Last year we ‘inherited’ a few dozen cook books from an elderly woman who was downsizing! They are still sitting in our storage shed. Why? Because I don’t like following recipes. Last year, a movie about cooking, “Julie and Julia” detailed the story of a writer, named Julie, who aspired to cook all 524 recipes in Julia Child's cookbook in 365 days, and then blog about her success. As Julie tries to replicate Julia’s recipes, she follows them to the letter—the slightest mistake causes her to toss it and start over.
That would never work for me. If cooking isn't a creative adventure, it isn't satisfying. By adding a little of this and a little of that I create something uniquely mine. Now I hope you won’t think this is contrived, but I think we are increasingly seeing people use the Bible this way. As it becomes more difficult to reconcile Biblical standards with our sensual culture, people add a little of what they like and take away what they don't, creating something that tastes good to them: a recipe for disaster.
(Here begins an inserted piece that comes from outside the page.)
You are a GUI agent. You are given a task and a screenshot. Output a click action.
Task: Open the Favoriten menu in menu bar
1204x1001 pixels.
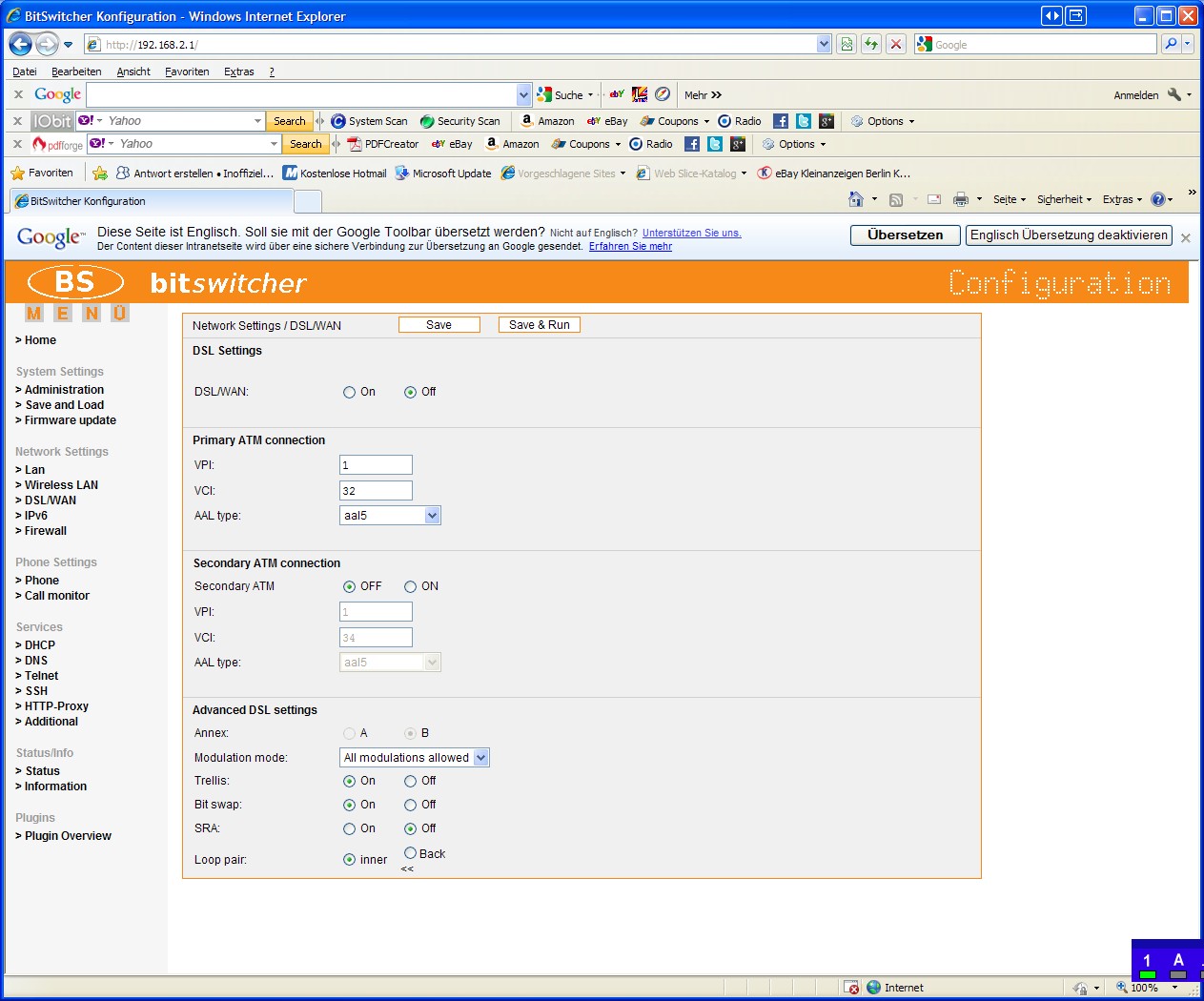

You might say that God doesn't trust us in the kitchen: ‘too many cooks spoil the soup,’ that sort of thing. God’s Word is full of recipes—some the plans of ambitious, self-serving men and women which led to disaster; others recipes for success. I am glad God has given us clear instructions for living. Just imagine if God’s instructions were so random we could never know what to expect. But thank God His Word is a recipe for success: a lamp unto my feel and a light unto my path (Ps. 119:105). “For a time is coming when people will no longer listen to right teaching [no longer follow the recipe]. They will follow their own desires and will look for teachers who will tell them whatever they want to hear” (2 Timothy 4:3 NLT).